Inverse problems in partial differential equations and related topics (potential theory, uniqueness of the
continuation and Carleman estimates, nonlinear functional analysis and calculus of variations). I have a particular
interest and results in the following inverse problems:
- Inverse problem of gravimetry (general uniqueness conditions and local solvability theorems) and related
problems of imaging including prospecting active part of the brain and the source of noise of the aircraft from
exterior measurements of electromagnetic and acoustical fields.
- Inverse problem of conductivity (uniqueness of discontinuous conductivity and numerical methods) and their
applications to medical imaging and nondestructive testing of materials for cracks and inclusions.
- Inverse scattering problem (uniqueness and stability of penetrable and soft scatterers).
- Finding constitutional laws from experimental data (reconstructing nonlinear partial differential equation from all
or some boundary data).

## Questions to answer
[A] Please list every inverse problem given as a bullet point in the research interests statement on inverse problems in partial differential equations.
[B] Continue the research interests statement on inverse problems in partial differential equations, starting after its final bullet point.

## Data drawn from a collection

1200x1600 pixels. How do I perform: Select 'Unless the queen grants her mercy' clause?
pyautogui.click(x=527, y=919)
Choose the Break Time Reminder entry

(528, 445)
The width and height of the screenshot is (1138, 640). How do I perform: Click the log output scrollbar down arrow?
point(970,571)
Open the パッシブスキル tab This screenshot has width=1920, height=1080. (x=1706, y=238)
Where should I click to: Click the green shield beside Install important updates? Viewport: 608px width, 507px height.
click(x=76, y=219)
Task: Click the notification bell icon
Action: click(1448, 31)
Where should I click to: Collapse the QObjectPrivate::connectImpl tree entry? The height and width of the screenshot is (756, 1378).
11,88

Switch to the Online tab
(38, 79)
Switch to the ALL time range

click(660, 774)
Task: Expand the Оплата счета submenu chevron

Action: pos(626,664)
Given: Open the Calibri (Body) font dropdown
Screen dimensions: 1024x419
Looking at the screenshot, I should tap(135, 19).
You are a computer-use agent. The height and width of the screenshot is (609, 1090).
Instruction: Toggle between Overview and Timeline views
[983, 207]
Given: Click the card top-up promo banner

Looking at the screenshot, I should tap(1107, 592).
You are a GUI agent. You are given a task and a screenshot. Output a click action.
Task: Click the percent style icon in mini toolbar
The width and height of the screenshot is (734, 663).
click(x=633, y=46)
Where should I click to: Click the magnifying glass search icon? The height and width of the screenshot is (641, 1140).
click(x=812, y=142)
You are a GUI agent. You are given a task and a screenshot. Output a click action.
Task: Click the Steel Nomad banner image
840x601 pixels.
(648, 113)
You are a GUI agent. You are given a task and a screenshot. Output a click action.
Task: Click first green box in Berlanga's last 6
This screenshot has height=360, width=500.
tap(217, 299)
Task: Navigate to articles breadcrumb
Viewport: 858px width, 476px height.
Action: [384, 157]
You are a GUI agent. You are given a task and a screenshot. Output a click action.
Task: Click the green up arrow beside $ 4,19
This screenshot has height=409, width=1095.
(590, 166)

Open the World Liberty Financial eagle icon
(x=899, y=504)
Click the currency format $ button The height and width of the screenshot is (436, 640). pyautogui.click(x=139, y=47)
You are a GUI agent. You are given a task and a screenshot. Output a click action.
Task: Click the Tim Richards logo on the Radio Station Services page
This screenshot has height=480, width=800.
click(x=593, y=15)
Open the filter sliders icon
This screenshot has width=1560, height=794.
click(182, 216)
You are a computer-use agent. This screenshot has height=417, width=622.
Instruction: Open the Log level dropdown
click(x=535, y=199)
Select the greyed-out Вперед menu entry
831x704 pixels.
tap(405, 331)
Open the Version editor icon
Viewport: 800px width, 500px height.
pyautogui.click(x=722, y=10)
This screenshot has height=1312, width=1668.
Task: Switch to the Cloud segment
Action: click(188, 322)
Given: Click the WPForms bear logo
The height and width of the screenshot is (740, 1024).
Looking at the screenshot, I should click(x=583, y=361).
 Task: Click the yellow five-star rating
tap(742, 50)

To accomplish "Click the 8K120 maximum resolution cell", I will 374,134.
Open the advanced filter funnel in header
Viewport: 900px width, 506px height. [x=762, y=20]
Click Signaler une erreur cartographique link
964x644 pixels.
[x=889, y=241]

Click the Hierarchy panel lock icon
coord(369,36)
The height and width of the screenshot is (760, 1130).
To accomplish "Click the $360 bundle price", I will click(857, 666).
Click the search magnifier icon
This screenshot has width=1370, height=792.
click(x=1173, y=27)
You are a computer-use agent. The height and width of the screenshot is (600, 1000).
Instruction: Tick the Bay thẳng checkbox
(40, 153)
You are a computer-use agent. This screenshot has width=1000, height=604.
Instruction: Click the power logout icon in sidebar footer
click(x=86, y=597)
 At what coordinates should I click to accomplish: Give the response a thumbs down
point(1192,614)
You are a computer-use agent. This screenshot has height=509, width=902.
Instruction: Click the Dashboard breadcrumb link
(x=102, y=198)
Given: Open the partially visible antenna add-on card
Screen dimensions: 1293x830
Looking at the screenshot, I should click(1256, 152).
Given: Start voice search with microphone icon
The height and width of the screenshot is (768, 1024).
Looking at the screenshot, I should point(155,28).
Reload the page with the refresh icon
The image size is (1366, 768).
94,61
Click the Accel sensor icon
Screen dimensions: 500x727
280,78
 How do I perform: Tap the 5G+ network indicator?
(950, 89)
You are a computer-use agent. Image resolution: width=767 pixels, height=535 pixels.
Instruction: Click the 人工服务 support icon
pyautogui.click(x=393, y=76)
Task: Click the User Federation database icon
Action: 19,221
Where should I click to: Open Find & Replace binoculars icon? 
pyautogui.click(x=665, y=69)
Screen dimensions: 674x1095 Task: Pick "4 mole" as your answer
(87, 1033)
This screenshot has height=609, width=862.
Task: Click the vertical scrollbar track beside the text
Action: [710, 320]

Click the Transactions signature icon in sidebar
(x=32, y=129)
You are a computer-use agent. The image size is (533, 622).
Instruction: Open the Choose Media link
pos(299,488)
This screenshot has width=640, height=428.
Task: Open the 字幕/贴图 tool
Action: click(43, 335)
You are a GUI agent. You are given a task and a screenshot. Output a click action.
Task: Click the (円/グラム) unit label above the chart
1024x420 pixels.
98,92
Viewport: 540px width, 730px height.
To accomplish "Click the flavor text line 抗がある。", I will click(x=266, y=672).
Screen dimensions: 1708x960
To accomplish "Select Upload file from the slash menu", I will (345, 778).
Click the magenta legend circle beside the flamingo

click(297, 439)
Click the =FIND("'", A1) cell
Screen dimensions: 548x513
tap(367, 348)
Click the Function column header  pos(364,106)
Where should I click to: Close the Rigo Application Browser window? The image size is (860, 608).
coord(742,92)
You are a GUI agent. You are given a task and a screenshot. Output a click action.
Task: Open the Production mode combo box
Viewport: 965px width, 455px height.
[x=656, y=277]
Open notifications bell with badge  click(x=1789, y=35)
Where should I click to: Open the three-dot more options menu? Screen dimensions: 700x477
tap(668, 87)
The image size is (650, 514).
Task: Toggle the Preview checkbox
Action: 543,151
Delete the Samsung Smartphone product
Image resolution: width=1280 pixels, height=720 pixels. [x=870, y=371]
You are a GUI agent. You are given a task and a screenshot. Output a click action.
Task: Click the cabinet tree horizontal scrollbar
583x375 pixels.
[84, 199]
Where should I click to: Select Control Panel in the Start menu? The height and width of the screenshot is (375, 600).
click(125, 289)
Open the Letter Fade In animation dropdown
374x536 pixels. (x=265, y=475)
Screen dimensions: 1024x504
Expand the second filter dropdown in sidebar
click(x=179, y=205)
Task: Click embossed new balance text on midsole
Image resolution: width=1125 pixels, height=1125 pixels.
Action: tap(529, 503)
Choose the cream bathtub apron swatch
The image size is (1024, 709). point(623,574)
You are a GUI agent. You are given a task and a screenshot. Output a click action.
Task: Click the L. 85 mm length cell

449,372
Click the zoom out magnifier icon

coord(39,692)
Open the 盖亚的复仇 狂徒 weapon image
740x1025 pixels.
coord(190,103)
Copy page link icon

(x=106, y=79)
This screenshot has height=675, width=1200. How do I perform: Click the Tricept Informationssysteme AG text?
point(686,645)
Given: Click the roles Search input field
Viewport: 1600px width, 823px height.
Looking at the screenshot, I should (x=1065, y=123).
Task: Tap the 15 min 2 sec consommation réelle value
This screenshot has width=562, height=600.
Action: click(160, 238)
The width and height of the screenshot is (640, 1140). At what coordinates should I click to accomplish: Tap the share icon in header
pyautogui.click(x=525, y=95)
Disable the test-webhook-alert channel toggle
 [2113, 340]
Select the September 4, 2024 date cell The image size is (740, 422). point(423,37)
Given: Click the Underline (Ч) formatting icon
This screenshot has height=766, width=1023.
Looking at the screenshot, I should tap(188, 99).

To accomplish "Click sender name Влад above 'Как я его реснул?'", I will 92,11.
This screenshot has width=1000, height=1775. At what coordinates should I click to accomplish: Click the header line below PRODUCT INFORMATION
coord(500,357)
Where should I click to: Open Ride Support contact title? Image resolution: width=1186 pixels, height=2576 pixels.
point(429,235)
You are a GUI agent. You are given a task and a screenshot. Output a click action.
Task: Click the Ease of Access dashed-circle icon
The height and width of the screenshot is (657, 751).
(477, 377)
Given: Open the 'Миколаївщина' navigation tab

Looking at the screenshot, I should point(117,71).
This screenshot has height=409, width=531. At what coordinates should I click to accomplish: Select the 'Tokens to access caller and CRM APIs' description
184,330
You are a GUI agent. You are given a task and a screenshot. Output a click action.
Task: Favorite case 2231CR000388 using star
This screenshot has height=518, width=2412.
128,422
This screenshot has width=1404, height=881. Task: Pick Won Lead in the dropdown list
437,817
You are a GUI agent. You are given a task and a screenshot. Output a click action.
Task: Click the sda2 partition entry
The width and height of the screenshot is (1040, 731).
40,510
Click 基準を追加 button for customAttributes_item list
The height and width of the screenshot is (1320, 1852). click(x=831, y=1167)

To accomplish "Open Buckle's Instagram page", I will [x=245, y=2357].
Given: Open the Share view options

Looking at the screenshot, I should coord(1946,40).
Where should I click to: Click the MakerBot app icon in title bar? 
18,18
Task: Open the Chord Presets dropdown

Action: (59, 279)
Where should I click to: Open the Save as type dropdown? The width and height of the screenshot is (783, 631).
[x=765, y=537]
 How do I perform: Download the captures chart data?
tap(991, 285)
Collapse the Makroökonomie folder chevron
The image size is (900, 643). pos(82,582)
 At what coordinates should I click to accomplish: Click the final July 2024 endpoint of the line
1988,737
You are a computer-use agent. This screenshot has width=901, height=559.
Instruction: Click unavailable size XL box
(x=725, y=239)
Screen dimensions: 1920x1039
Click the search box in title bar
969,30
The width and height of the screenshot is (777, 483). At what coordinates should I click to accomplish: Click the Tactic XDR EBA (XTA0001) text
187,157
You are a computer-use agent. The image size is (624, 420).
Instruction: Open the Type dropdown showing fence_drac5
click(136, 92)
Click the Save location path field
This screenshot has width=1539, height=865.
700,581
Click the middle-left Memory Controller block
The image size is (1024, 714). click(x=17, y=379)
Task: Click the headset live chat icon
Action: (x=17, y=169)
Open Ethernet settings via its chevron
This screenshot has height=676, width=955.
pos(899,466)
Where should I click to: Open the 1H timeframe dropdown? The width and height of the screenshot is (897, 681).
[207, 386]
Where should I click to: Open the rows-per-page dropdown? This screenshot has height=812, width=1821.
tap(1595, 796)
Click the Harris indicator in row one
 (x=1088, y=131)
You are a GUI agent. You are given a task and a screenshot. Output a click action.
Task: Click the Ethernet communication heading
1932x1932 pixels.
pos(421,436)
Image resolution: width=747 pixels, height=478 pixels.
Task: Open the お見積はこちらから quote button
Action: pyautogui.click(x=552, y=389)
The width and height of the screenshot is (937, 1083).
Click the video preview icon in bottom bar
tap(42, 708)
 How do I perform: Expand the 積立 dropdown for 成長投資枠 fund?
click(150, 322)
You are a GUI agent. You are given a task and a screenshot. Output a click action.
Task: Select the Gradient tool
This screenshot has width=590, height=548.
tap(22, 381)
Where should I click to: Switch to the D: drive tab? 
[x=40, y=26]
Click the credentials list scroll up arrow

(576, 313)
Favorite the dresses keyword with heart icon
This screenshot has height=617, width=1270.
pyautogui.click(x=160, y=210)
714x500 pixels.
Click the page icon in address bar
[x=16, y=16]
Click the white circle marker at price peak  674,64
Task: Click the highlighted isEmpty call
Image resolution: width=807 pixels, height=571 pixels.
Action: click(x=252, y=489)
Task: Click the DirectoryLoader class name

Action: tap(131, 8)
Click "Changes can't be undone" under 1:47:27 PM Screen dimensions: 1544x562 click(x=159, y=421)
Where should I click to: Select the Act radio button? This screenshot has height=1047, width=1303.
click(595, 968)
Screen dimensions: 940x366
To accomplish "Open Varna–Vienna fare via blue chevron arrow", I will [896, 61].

## Answers to each task
[A]
- Inverse problem of gravimetry
- Inverse problem of conductivity
- Inverse scattering problem
- Finding constitutional laws from experimental data

[B]
- Uniqueness of the continuation for hyperbolic equations and systems of mathematical physics. This is quite
challenging and important (for optimal control and inverse problems) area, and a sophisticated mathematical
techniques (including Carleman estimates, pseudo convexity, and microlocal analysis) is used here.
- The inverse option pricing problem. Recovery of volatility from current option prices.
This fundamental inverse financial problem has links to inverse parabolic problems with final overdetermination.
It is well-posed, but difficult due to nonlinearity.